The answer to that question is yes. Custody of minor children is always based on what is in the children’s best interests, and those interests may change over time. In Virginia, a court may alter a custody and visitation arrangement as the circumstances of the parents and the benefit of the children may require. Specifically, Virginia Code § 20-108 allows for modification of a custody or visitation order when (1) there has been a material change of circumstances and (2) it is in the best interest of the children to modify custody or visitation.

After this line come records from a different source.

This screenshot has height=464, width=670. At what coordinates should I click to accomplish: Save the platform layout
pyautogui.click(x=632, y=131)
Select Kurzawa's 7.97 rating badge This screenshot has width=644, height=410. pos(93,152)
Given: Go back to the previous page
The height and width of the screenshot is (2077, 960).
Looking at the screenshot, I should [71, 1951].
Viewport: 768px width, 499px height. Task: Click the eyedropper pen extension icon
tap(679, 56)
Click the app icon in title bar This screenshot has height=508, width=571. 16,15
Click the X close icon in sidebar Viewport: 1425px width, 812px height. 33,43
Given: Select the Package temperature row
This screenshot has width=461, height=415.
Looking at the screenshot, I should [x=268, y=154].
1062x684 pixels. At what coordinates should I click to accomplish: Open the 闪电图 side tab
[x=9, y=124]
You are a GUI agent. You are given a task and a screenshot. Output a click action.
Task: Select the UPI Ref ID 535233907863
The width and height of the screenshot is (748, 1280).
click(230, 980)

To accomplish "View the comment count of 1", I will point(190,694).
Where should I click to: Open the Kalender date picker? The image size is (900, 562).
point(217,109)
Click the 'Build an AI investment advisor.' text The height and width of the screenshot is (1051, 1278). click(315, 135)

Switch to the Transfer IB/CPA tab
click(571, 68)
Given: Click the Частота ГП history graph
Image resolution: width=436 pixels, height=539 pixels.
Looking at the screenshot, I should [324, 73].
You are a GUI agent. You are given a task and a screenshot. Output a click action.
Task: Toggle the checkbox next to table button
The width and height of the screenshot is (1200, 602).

The material change in circumstances that is required for a court to modify a custody and visitation order is very case specific, but some examples of possible material changes include: a parent has moved; a parent has remarried or had another child; the child’s educational or health needs are not being met; the custodial parent’s situation has changed such that it is not healthy or safe for the child to remain with that parent (e.g. homelessness, mental illness, drug addiction); the custodial parent has withheld visitation without just cause; a parent has violated the current order repeatedly; or the child’s needs have changed over time. This is just a small list of circumstances which a court might find to constitute a material change.
This material change must have occurred since the date of the last court order regarding custody and visitation, and cannot be a matter that was previously litigated or previously known by the parties but not raised at trial.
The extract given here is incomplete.